Cuarenta y ocho travestis y ninguna barandilla

Si se juntan las noticias de la semana, el patrón resulta evidente.

En Viena, el sacerdocio sacramental se ve relegado discretamente en favor de los servicios dominicales dirigidos por laicos. En Charlotte, se retiran las barandillas del altar, de modo que el santuario ya no se asemeja al Santo de los Santos y arrodillarse se mantiene como una mera “peculiaridad tolerada”. En Canadá y en la prensa vaticana, las cosmologías paganas se entremezclan con el lenguaje católico sobre la creación y la resurrección. En el sínodo, las conversaciones sobre diaconisas, los “temas emergentes” de la homosexualidad y la hospitalidad eucarística se envuelven en el lenguaje de la “pastoralidad” y el “cambio de paradigma”.

La misma estructura invita a cuarenta y ocho travestis a un “almuerzo papal” y los llama “parte integral de la Iglesia”, mientras que concentra la antigua Misa en una sola capilla y considera las barandillas del altar como una amenaza estructural a la unidad. Seduce a estrellas del pop que defienden la sodomía y espera que los católicos tradicionales se conformen con unos pocos enclaves museísticos bien vigilados, siempre y cuando no digan que la revolución en sí misma es el problema.

Los cristeros no murieron por la “libertad religiosa”. Murieron para que Cristo reinara públicamente sobre México, para que gobiernos y leyes se sometieran a su reinado. Sus sucesores presiden una Iglesia que actúa cada vez más como si el verdadero soberano fuera el espíritu de la época, y la labor de Roma es negociar los términos de la rendición con la mayor suavidad posible. Invocar a esos mártires mientras se bendice el orden liberal que rechazaron es un robo.

Cuarenta y ocho travestis pueden sentarse a comer lasaña y milanesa de pollo en el Aula Pablo VI y oír que son “parte integral de la Iglesia”. Al católico común que pide arrodillarse ante el altar se le trata como al pariente incómodo que todos desearían que dejara de hablar del pasado.
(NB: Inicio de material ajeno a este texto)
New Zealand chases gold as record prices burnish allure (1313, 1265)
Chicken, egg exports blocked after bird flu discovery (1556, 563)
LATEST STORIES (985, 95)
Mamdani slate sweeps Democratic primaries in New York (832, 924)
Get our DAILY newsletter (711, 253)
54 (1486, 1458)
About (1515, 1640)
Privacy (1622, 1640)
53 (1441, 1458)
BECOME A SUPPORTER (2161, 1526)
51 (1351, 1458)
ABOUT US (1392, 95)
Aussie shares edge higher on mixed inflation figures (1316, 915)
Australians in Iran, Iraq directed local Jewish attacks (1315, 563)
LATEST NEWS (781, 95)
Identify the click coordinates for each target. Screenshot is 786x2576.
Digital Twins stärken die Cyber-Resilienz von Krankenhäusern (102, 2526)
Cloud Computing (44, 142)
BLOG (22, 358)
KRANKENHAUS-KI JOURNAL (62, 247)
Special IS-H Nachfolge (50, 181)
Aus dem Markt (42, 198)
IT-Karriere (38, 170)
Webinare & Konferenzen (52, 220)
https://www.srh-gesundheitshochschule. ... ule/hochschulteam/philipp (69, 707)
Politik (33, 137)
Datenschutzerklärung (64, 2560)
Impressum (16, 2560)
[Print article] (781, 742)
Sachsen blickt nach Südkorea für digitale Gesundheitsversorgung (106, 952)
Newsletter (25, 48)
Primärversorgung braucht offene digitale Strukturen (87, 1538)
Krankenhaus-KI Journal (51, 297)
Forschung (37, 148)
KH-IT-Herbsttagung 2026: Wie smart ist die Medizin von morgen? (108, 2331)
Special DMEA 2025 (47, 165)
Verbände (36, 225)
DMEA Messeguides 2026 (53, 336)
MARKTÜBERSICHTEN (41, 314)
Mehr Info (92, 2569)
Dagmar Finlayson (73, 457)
La cuestión no es si la crisis es real. La cuestión es cuánto tiempo más los católicos seguirán fingiendo que se trata solo de una mala racha en un sistema que, por lo demás, “funciona bien”, en lugar de reconocerlo como el fruto podrido de un árbol plantado hace sesenta años. Los mártires de México supieron gritar al morir: “¡Viva Cristo Rey!”, y nos acercamos rápidamente al punto en que el mero hecho de repetir su grito bastará para tacharnos de enemigos de la nueva religión que surge en Roma.